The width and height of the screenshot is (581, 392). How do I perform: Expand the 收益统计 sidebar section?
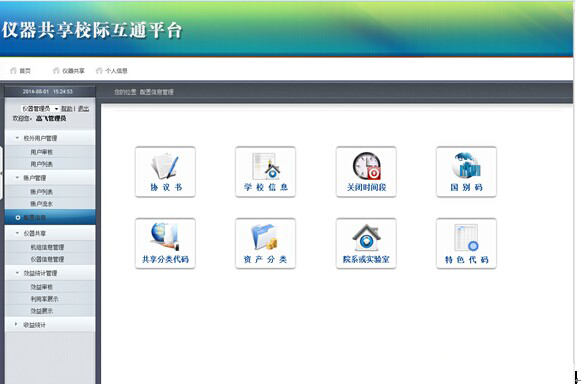click(x=50, y=325)
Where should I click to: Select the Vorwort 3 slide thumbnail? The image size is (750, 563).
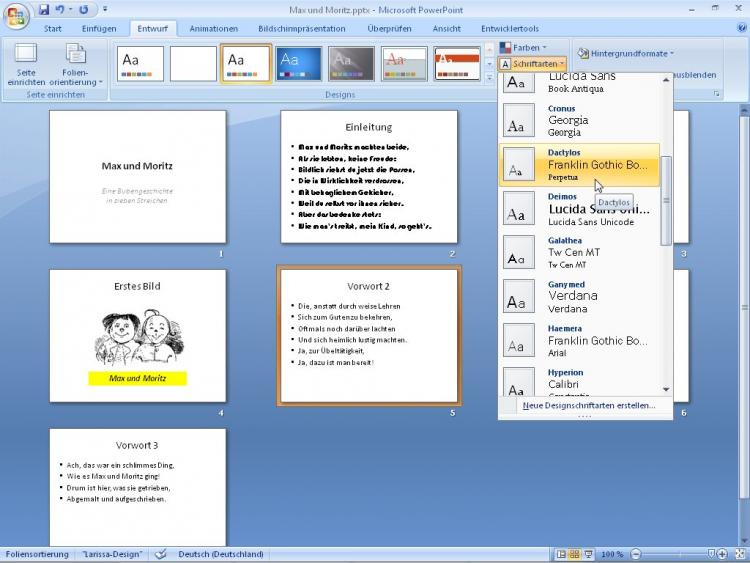coord(138,484)
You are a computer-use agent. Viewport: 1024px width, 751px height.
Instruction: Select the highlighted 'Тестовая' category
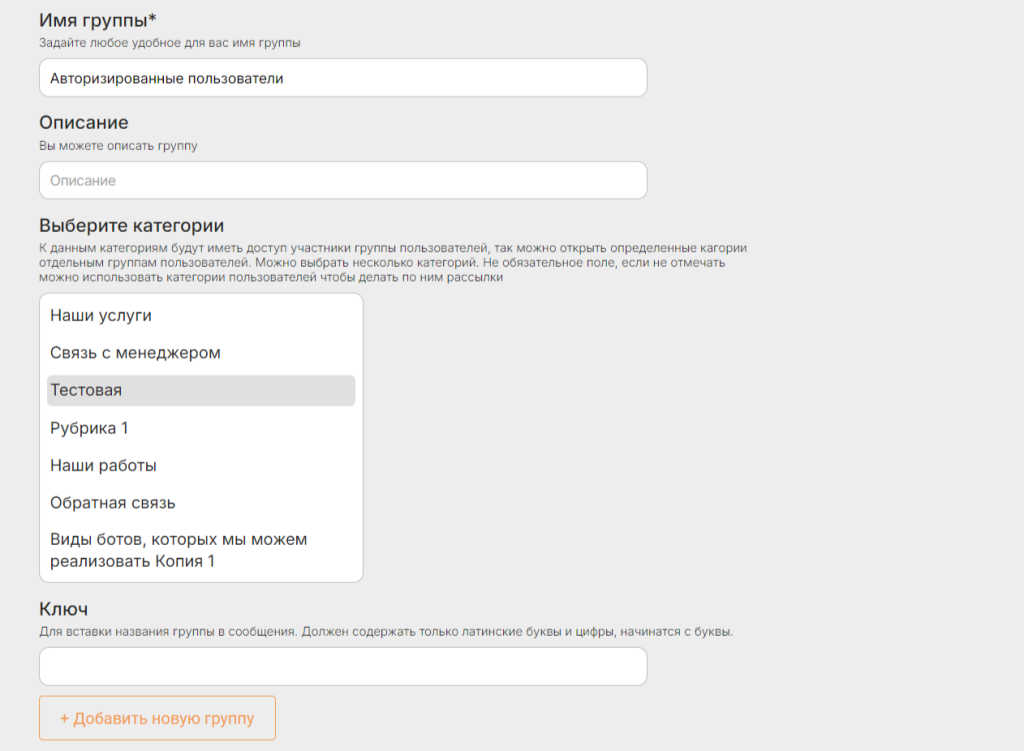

• [Work required] The response should contain every record above exactly as written, and none of the pictures.

• [Exercise result]
The width and height of the screenshot is (581, 392). How do I perform: Expand the 收益统计 sidebar section?
click(x=50, y=325)
Where should I click to: Select the Vorwort 3 slide thumbnail? The image size is (750, 563).
coord(138,484)
You are a computer-use agent. Viewport: 1024px width, 751px height.
Instruction: Select the highlighted 'Тестовая' category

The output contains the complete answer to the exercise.